The required output is every line from the one containing "Task: Uncheck the" through the last line of the listing below, copied exactly, pictures excluded.

^^^^

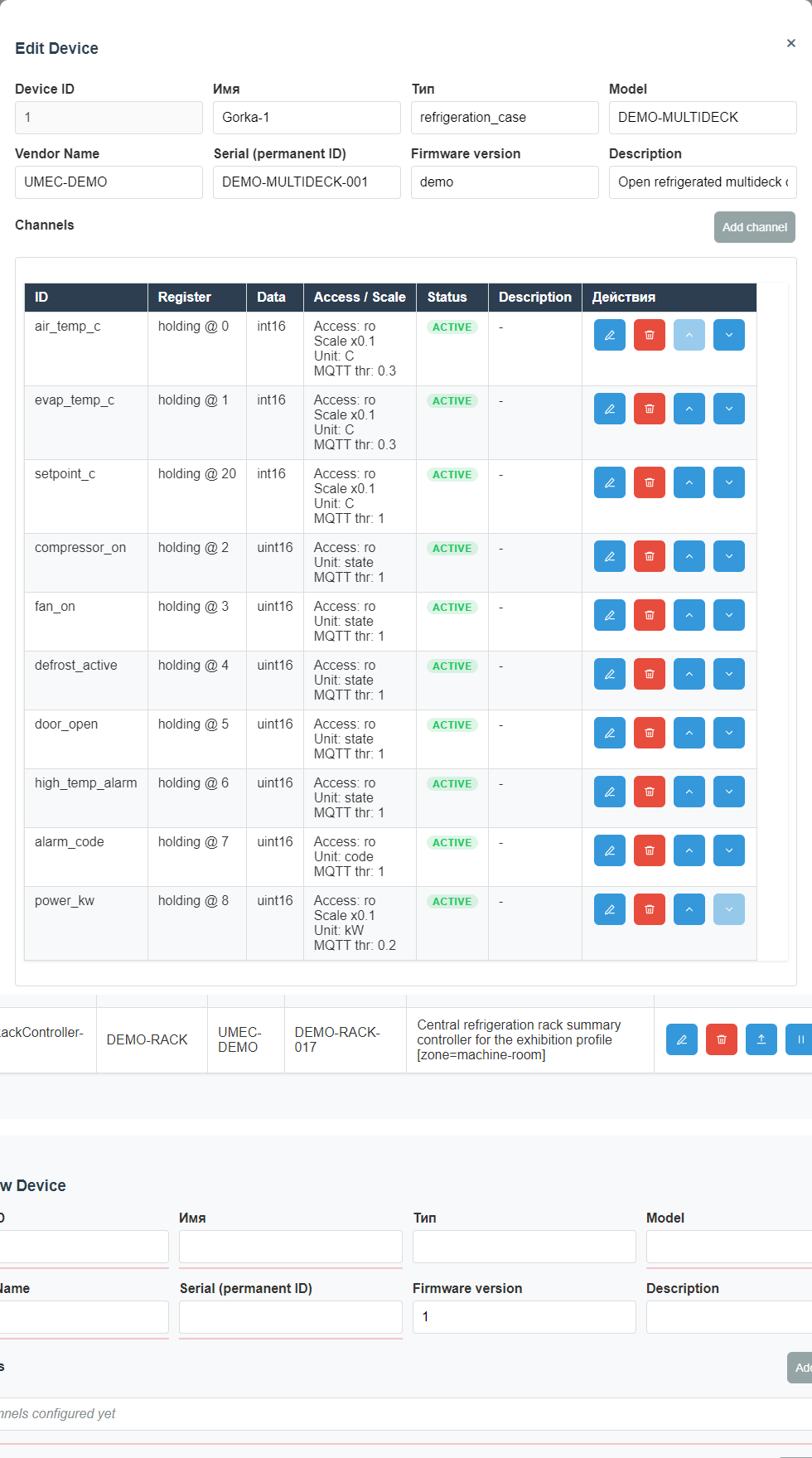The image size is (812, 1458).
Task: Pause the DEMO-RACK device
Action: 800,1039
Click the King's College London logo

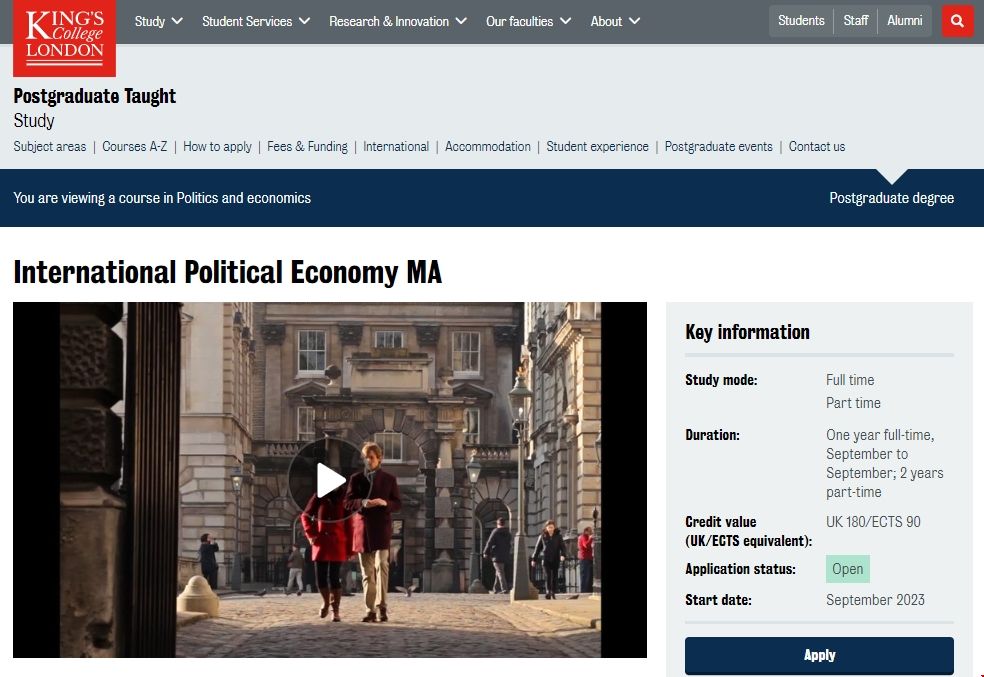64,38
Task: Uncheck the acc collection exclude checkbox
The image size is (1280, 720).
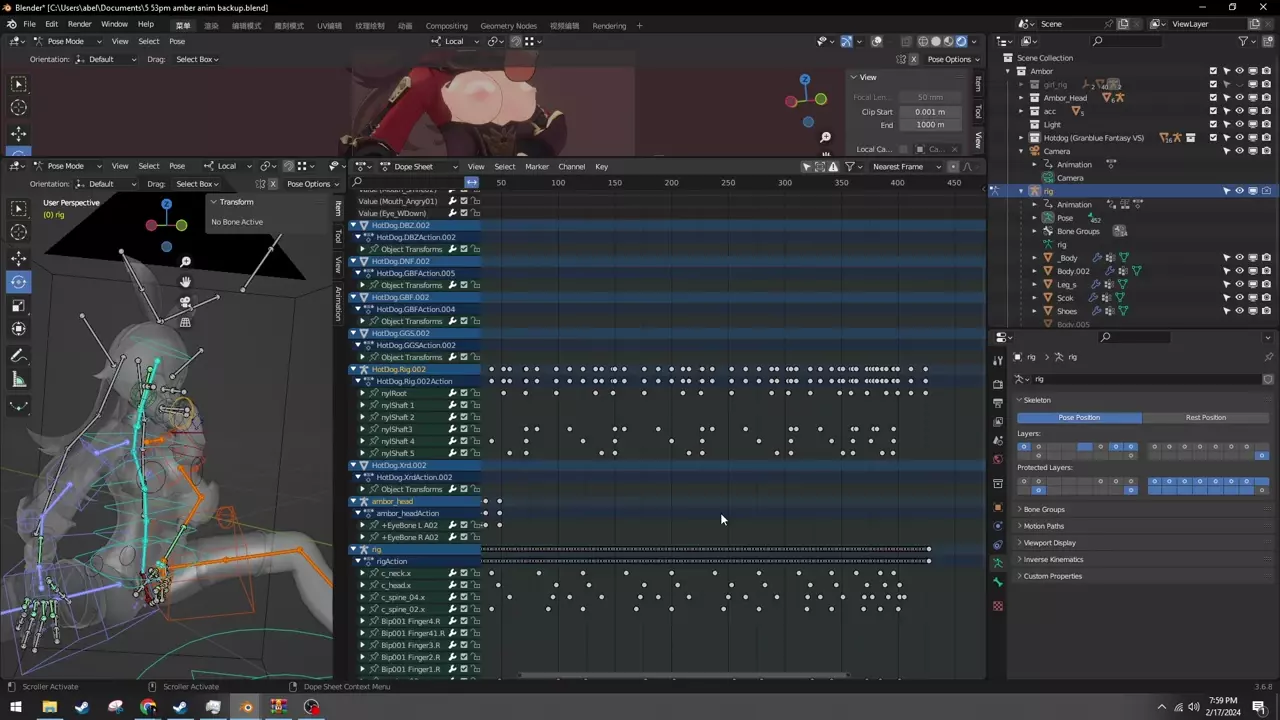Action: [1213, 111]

^^^^

### RESPONSE TO THE EXERCISE
Task: Uncheck the acc collection exclude checkbox
The image size is (1280, 720).
Action: [1213, 111]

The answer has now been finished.